Take the data below and extract the lines from the one with "has width=1430, height=840." to the one with "Task: Click the home icon tab", inclusive, exactly as written.

===============

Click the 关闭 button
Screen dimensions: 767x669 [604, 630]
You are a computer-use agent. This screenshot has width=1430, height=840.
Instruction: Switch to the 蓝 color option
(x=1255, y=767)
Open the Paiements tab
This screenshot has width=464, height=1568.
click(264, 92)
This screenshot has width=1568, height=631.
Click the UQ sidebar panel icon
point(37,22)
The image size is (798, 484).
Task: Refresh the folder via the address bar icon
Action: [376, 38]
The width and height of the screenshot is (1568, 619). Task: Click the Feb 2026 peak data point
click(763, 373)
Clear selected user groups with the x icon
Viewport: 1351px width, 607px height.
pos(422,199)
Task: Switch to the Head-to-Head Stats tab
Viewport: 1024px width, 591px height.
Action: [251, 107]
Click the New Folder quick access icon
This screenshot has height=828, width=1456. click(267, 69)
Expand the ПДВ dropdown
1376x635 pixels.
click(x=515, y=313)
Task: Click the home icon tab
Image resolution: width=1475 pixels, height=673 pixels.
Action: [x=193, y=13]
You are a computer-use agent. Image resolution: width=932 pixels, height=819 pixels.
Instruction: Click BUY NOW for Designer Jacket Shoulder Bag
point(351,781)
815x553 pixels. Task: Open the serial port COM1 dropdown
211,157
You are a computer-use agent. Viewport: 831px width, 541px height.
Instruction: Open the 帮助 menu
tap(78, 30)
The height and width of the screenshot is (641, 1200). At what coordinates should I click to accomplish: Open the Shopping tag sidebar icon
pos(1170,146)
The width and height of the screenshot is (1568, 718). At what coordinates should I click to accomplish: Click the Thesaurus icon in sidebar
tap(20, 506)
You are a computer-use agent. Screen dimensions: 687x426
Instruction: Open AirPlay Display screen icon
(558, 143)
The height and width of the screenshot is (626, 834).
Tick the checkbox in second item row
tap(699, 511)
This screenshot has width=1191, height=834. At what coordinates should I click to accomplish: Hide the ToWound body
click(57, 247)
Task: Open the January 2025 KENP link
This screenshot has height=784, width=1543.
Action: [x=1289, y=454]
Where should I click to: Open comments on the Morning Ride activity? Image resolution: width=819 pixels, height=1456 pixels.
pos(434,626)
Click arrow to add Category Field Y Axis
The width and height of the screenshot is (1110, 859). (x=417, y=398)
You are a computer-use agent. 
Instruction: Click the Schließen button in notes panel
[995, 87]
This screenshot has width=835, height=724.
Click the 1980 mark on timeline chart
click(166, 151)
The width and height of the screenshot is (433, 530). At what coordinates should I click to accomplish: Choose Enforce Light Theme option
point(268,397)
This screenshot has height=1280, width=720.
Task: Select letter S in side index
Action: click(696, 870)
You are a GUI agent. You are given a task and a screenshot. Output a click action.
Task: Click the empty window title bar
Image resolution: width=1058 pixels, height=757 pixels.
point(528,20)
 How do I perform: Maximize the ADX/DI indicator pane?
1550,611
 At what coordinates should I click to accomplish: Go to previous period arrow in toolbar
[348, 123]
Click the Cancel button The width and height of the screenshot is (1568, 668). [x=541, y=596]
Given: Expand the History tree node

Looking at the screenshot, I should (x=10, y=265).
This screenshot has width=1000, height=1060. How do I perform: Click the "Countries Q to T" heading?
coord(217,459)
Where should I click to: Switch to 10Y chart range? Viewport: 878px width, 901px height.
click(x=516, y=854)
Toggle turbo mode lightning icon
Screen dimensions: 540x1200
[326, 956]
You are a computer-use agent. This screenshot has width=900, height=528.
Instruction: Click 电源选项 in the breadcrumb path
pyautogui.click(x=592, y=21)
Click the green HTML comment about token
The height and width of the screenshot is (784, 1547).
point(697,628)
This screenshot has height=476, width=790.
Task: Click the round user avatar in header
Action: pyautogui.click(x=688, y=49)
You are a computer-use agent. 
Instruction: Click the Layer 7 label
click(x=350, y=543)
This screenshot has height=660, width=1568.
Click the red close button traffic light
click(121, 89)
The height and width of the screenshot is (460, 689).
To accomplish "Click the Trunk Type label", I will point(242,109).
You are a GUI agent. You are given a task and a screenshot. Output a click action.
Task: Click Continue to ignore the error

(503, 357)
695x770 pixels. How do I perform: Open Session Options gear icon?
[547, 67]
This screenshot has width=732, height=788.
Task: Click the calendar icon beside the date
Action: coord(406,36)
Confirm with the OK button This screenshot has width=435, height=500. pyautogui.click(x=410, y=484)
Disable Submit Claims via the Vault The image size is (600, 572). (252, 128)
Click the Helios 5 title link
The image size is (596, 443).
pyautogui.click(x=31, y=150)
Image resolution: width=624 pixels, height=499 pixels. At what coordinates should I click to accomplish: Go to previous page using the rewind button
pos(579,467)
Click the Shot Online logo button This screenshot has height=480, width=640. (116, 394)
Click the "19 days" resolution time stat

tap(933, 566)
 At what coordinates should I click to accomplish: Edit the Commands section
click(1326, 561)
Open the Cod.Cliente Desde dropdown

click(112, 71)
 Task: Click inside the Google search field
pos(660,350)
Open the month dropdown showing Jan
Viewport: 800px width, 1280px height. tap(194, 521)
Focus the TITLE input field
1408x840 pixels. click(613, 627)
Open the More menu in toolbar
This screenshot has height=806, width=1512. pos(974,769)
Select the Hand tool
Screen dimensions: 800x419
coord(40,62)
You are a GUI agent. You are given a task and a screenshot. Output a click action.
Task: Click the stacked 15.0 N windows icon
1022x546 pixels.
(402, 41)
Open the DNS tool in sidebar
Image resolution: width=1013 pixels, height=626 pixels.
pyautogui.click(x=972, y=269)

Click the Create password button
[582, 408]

===============

— Solution to this problem —
You are a computer-use agent. This screenshot has width=1430, height=840.
Instruction: Switch to the 蓝 color option
(x=1255, y=767)
Open the Paiements tab
This screenshot has width=464, height=1568.
click(264, 92)
This screenshot has width=1568, height=631.
Click the UQ sidebar panel icon
point(37,22)
The image size is (798, 484).
Task: Refresh the folder via the address bar icon
Action: [376, 38]
The width and height of the screenshot is (1568, 619). Task: Click the Feb 2026 peak data point
click(763, 373)
Clear selected user groups with the x icon
Viewport: 1351px width, 607px height.
pos(422,199)
Task: Switch to the Head-to-Head Stats tab
Viewport: 1024px width, 591px height.
Action: [251, 107]
Click the New Folder quick access icon
This screenshot has height=828, width=1456. click(267, 69)
Expand the ПДВ dropdown
1376x635 pixels.
click(x=515, y=313)
Task: Click the home icon tab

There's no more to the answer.